■ Records shown ■
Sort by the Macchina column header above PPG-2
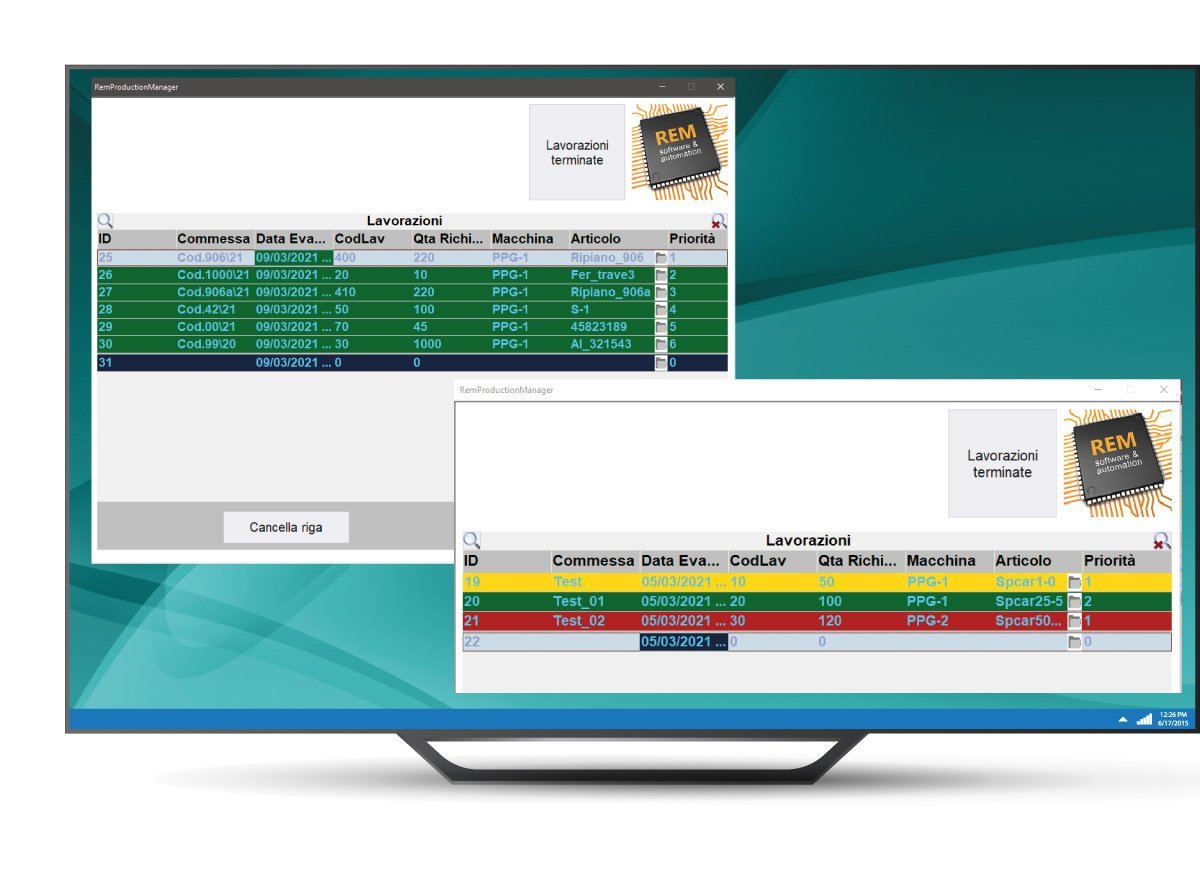Image resolution: width=1200 pixels, height=873 pixels. (x=941, y=561)
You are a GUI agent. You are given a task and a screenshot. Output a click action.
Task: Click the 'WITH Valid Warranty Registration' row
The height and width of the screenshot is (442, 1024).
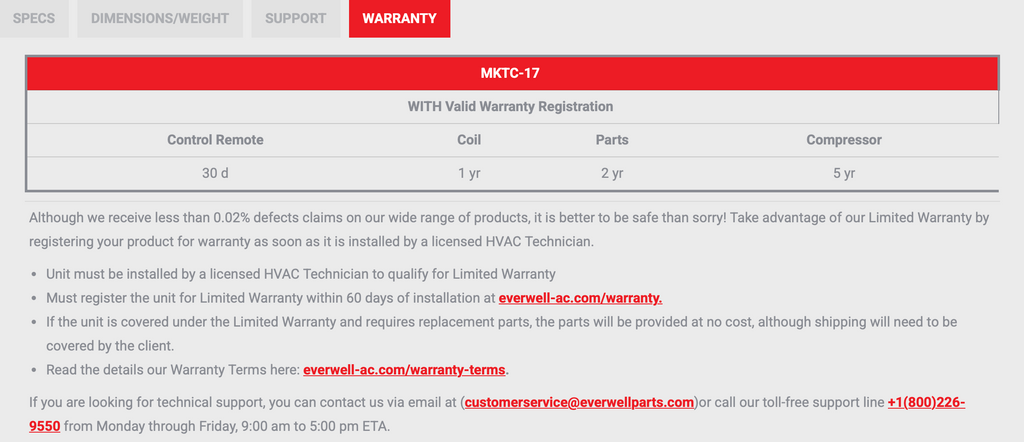pyautogui.click(x=511, y=106)
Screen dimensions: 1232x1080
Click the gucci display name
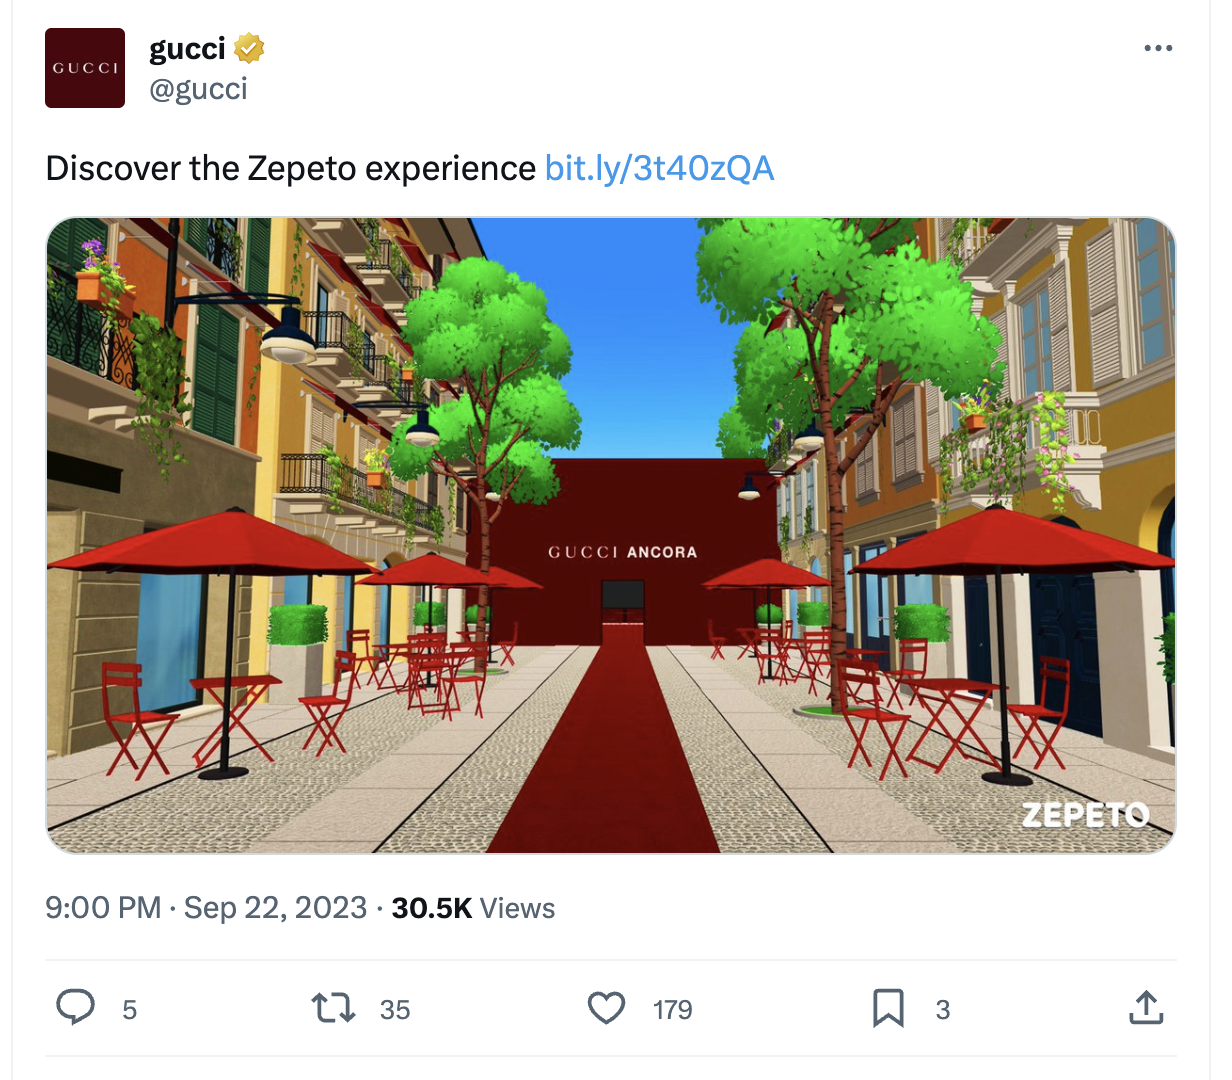coord(187,48)
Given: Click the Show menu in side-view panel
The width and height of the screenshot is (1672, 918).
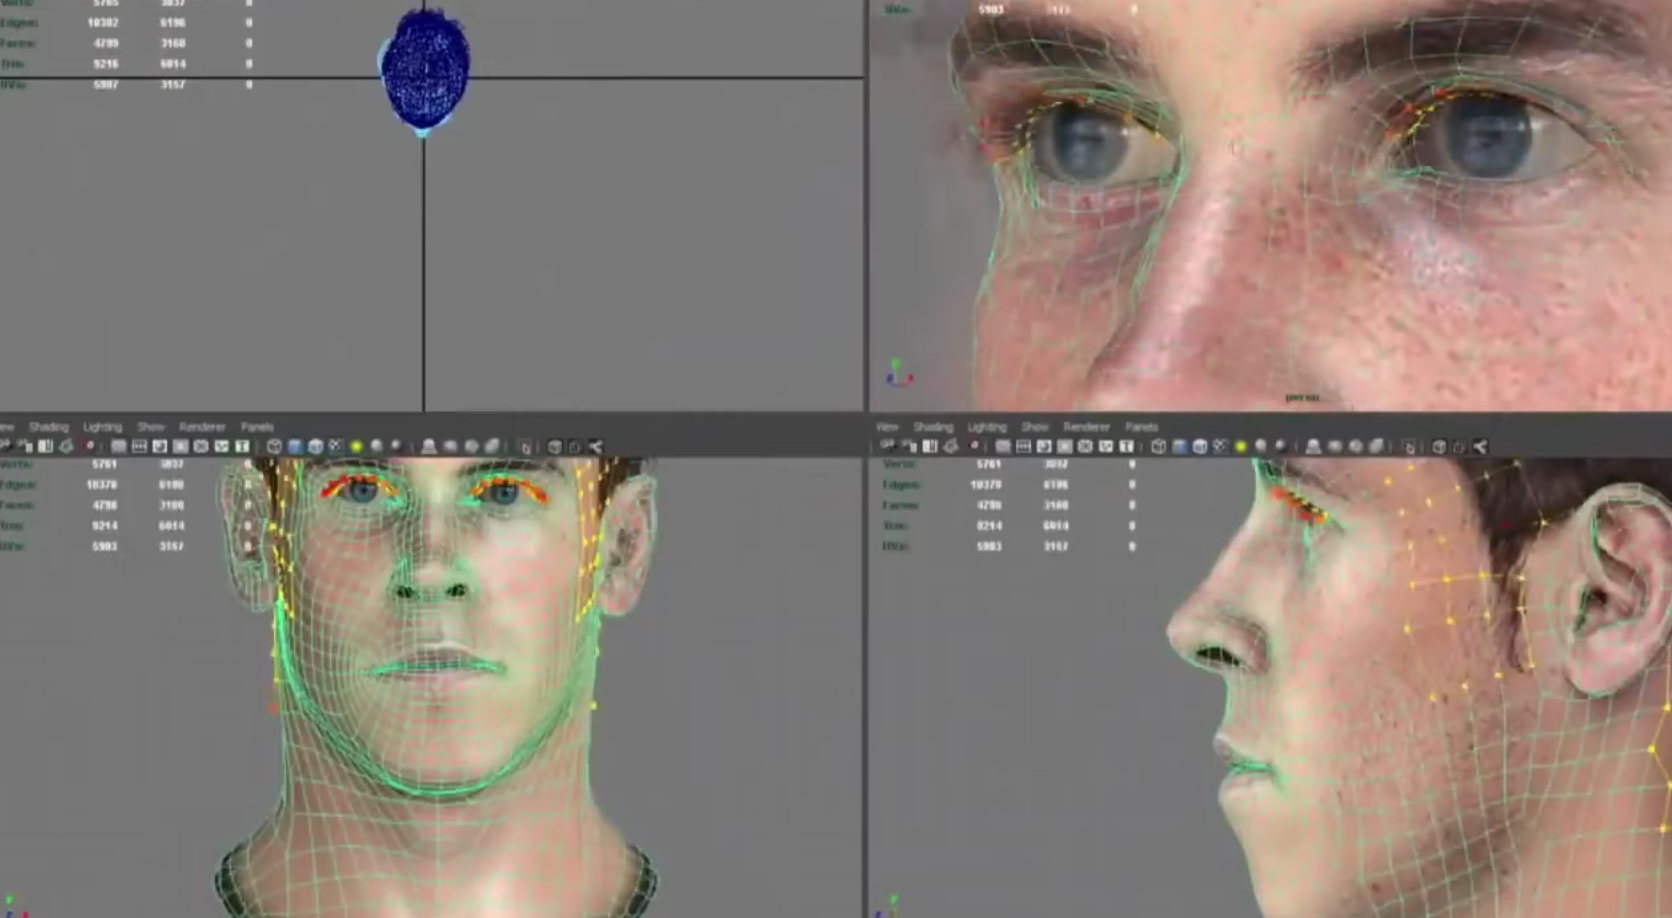Looking at the screenshot, I should tap(1034, 427).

■ Work order ■
Restate exactly, please, only the lines between the start of the data and the line containing "You are a GUI", both ends included, skipping the pictures.

■ Answer section ■
Sort by the Macchina column header above PPG-2
Image resolution: width=1200 pixels, height=873 pixels. (x=941, y=561)
You are a GUI agent. You are given a task and a screenshot. Output a click action.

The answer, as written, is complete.